Baum: Nicht bestanden worden ist die Bewährungsprobe im Fall des Asylrechts. Der fundamentale Grundsatz, dass politisch Verfolgte Asyl genießen, ist in den 90er Jahren ausgehöhlt worden. Die Politik ist der Volksstimmung gegen Asylbewerber gefolgt. Der fundamentale Grundsatz gilt in der Praxis nicht mehr.

tagesschau.de: Ist unser Grundgesetz durch das Zusammenwachsen Europas, den Lissabon-Vertrag, in Gefahr?

Baum: Ja. Das könnte passieren. Ich bin ein überzeugter Befürworter der europäischen Vereinigung. Ich sehe aber die Gefahr, dass die strikte Grundrechtsorientierung - eine Reaktion auf die Nazi-Barbarei -  abgeschwächt werden könnte. Der Gründungsmythos unseres Grundgesetzes ist eindeutig die tiefe Zäsur zur Nazi-Diktatur. In anderen europäischen Demokratien ist das nicht so. Unsere Verfassungsväter waren alle geprägt von dieser schrecklichen Lebenserfahrung.

Keine europäische Zivilgesellschaft

tagesschau.de: Beziehen Sie sich damit auf die Gefahr, dass wir das Grundrecht auf Verfassungsbeschwerde verlieren, das sie eingangs betont haben?

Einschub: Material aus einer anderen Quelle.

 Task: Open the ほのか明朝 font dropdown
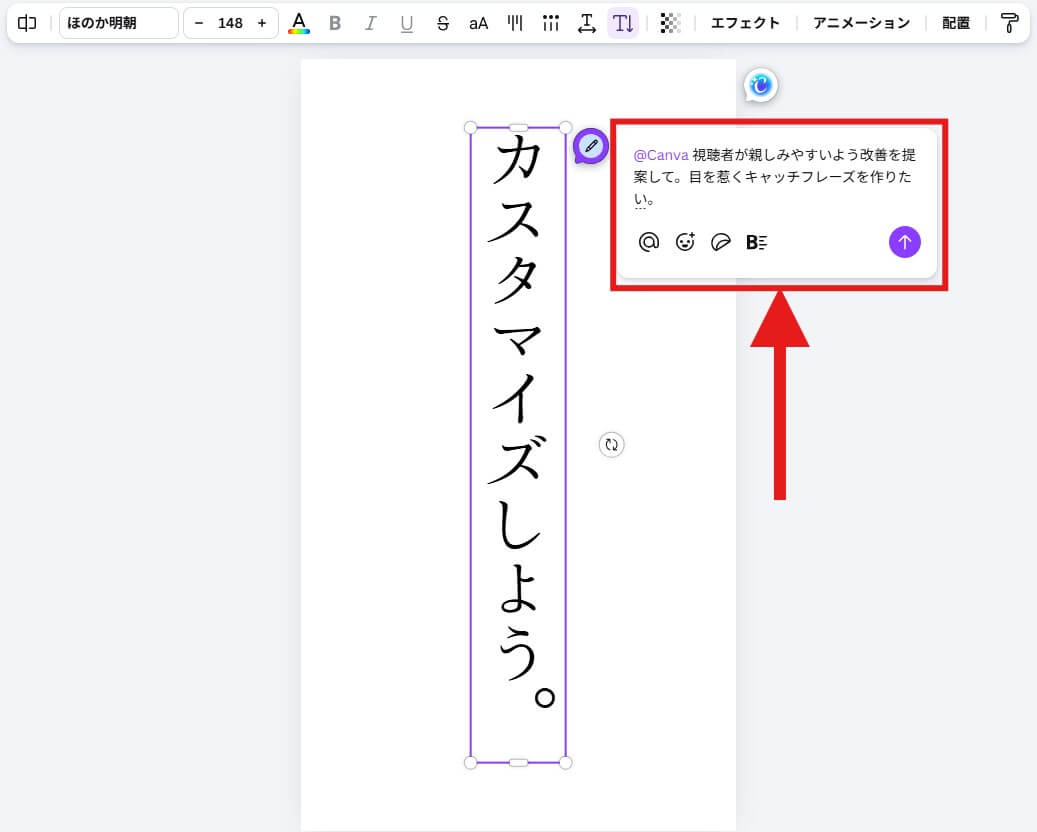pos(118,23)
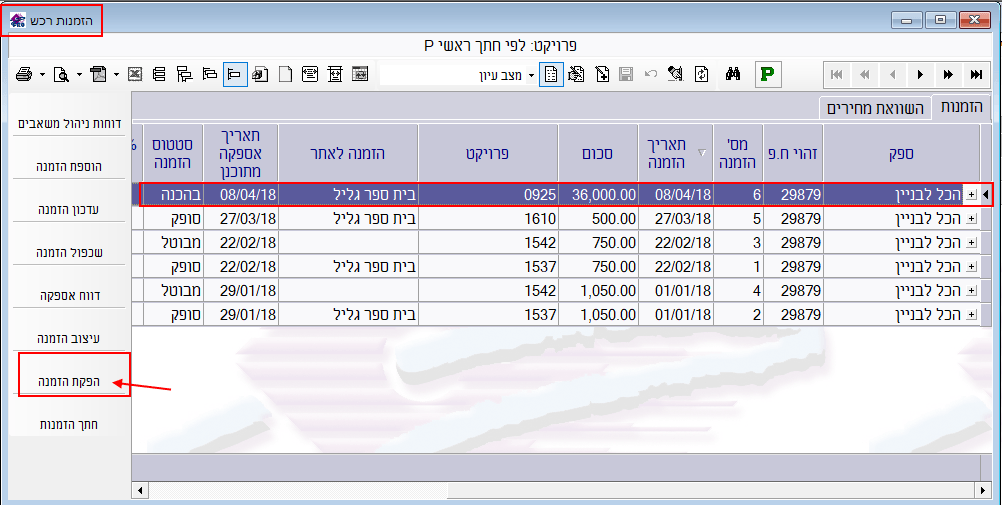Click the Excel export icon in the toolbar
Screen dimensions: 1002x505
pyautogui.click(x=135, y=74)
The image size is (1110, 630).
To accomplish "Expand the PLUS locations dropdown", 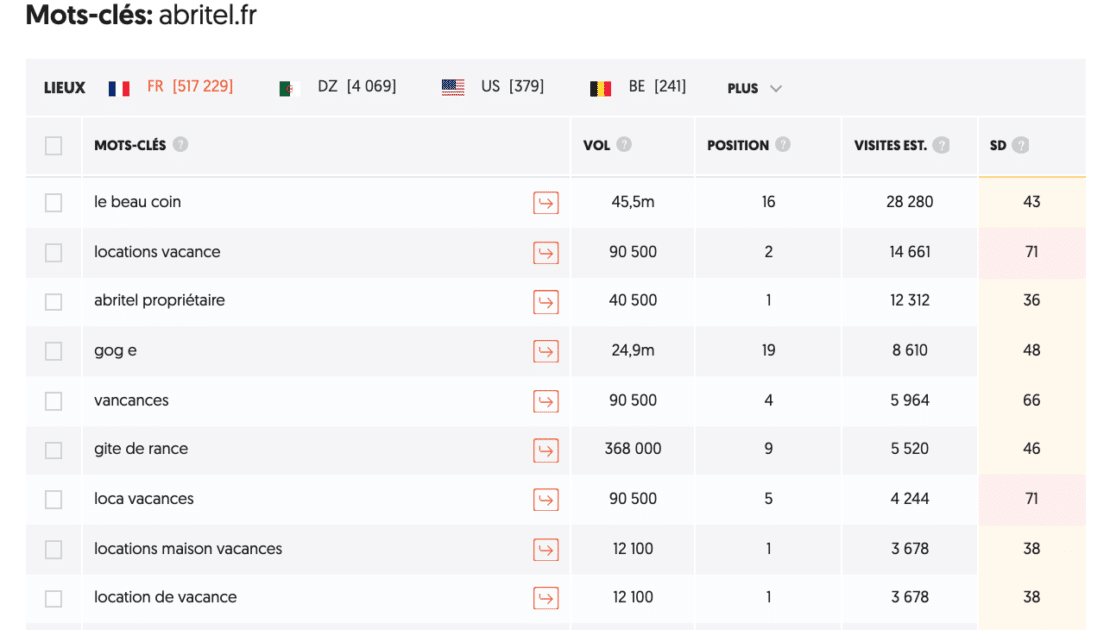I will pos(754,88).
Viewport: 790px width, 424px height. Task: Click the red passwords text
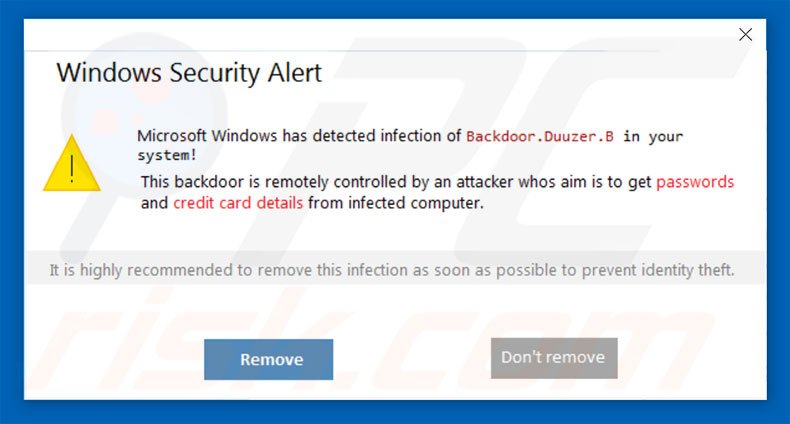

Baum: Ja, es gibt die Gefahr, dass unser Verfassungsgericht nicht mehr diese Rolle spielt. Dazu kommt, dass der Europäische Gerichtshof seine Bewährung in Grundrechtsfragen noch nicht bestanden hat. Die Gefahr für die Grundrechtsorientierung habe ich schon genannt. Eine dritte Gefahr besteht darin, dass es keine europäische Zivilgesellschaft gibt, die an der europäischen Gesetzgebung mitwirken könnte. Es gibt keine gewachsene europäische Öffentlichkeit, ganz anders als in den Nationalstaaten.

tagesschau.de: Wenn es nur nach Ihnen ginge: Welchen Paragraphen würden Sie dem Grundgesetz hinzufügen, welchen würden Sie ändern?

Baum: Ich würde das Grundgesetz nicht mit Änderungen überziehen.  Die Tendenz, alles ins Grundgesetz zu schreiben, was eigentlich reine Politik ist, halte ich für falsch. Das Grundgesetz muss interpretiert werden im Geiste von 1949. Zum Beispiel brauchen wir kein ausdrückliches Grundrecht auf Datenschutz, denn wir haben eine wunderbare Verfassungsrechtsprechung dazu.

Mein Wunsch: Wir sollten das Grundrecht auf politische Asyl mindestens teilweise wiederherstellen. Und wir sollten auch die Änderungen des Grundgesetzes durch die Notstandsgesetze aus den 60er Jahren überprüfen.